I thought I might share the tomato recipes I've been making lately with you. The first is Tomato Confit - a French dish that 'preserves' the tomatoes in oil; and the second is Mushrooms on Cherry Tomatoes with Goat Cheese.


Tomato Confit

Cherry tomatoes - enough to cover your entire oven tray

Garlic x 4, peeled

Generous handful of basil leaves

Salt & pepper

Olive oil

Preheat the oven to 150C/300F. Place cherry tomatoes in your oven tray along with the garlic and basil. Add salt and pepper to taste. Cover the tomatoes with olive oil (I don't cover them entirely, but make sure that each tomato is touching the oil).

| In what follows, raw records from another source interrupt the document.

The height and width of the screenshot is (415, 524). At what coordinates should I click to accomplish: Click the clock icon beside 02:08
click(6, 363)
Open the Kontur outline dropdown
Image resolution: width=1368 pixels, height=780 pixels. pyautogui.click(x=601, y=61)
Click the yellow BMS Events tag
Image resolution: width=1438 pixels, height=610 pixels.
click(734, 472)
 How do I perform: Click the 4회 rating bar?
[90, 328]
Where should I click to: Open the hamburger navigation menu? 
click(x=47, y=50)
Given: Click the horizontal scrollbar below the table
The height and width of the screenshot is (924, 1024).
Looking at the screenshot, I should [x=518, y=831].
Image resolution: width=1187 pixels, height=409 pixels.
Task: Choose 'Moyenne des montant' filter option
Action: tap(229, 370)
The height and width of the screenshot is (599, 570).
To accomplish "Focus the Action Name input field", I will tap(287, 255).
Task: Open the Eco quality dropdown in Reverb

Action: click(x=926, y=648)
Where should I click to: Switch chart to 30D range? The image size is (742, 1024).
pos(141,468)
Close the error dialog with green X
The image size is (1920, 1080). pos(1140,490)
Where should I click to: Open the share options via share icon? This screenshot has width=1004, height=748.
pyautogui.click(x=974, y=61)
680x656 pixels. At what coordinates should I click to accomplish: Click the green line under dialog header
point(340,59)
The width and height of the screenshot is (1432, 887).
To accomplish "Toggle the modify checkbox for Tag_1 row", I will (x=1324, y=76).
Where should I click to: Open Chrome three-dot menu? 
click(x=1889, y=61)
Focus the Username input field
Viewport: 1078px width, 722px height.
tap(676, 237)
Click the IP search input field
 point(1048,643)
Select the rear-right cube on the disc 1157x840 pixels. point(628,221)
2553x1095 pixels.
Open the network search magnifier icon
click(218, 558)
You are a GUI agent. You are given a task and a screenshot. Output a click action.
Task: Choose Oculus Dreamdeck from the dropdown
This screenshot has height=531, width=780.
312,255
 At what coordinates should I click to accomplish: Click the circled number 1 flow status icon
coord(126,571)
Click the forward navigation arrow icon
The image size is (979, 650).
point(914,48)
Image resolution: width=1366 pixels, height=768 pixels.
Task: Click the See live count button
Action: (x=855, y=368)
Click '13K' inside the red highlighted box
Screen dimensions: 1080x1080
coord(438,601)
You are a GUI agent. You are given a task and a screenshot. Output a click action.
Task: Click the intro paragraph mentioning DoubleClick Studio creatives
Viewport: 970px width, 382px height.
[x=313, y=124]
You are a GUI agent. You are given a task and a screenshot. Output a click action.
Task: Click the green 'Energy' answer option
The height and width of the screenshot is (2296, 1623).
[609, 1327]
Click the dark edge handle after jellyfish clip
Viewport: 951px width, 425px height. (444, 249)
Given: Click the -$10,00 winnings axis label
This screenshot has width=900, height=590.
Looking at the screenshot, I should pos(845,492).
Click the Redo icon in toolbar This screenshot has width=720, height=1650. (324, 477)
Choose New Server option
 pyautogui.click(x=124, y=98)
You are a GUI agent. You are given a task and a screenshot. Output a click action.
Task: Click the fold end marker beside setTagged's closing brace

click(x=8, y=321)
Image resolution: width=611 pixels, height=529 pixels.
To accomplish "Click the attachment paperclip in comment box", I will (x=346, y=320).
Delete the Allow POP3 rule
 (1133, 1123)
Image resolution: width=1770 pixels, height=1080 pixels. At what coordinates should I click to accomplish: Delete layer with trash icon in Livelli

Bake for 40 minutes. Remove from the oven and serve hot over zucchini noodles or with a steak, or allow to cool and serve with a salad. I use left-overs for breakfast with my eggs, or you can serve them on sourdough bread.

You can add other flavours to the mix if you like....lemon thyme, half a lemon, oregano or rosemary.


Mushrooms on Cherry Tomatoes with Goat Cheese

This recipe is based one I saw from Jamie Oliver - he used sage leaves, which I have tried and they are very good, but lately I have been using the last of the fresh basil in everything before it's gone.

350g cherry tomatoes, halved (or cut large tomatoes into chunks)

Couple handfuls of basil leaves

3 - 4 thinly sliced garlic cloves

Olive oil

Balsamic vinegar

Salt & pepper

4 Portobello mushrooms

Preheat oven to 200C/390F. Place tomatoes, basil and garlic in an oven tray; drizzle on the olive oil and vinegar and prinkle with salt and pepper. Mix well. Place mushrooms on top. Bake for 25 minutes.

Remove from the oven and place goat cheese on top of the mushrooms and serve hot. I served this with roasted eggplant and a salad on the side.